I’ve already written about how the proposed ethics initiative is a poor substitute for citizen action on ethics issues. It seems, though, that backers are intent on pushing through the proposal anyway and voters just may well sign off on it. In the interest of putting the best law forward, I’d like to suggest some changes to both calm fears and gauge its effectiveness.
First off, the method of picking the members of the commission needs an overhaul. Requiring the leadership of both parties to agree twenty times on who will be randomly selected from is already a bit of a stretch, but allowing the sponsors of the initiative to pick the names should they deadlock is unheard of. Instead, why not allow private citizens to submit their names and names of other qualified candidates for consideration? It would provide a much bigger pool to choose from and, once filtered for any potential conflicts, would not be subject to any kind of partisan manipulation to throw selection to the petition sponsors.

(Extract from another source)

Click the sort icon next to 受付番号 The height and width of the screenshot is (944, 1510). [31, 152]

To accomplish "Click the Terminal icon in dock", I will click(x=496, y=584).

Second, there needs to be a sunset provision. I honestly wish that all laws had such provisions so that they could be re-evaluated from time to time for effectiveness and relevance. If the ethics commission has done its job well 10 years from now, it has nothing to fear from the voters. If, however, it turns into a nightmarish bureaucracy the way legislators have feared, we have the chance to turn it out on its head and consider something new.
Third, there must be clearly defined goals of the initiative. While the specific rules seem like good ethical guidelines, voters need to know what it is that would be accomplished by implementation. This also provides a way to measure progress when it sunsets.
Fourth, shift the burden of proof more heavily onto the accusers. I know you guys have a big pitcher of Haterade for legislators, but you cannot simply ignore the presumption of innocence.
Even with these changes, I would still oppose the initiative as presently constituted since I do not believe it to be the best solution to the problem. I would hope, however, that such changes would make it more effective, accountable, and equitable should it be passed.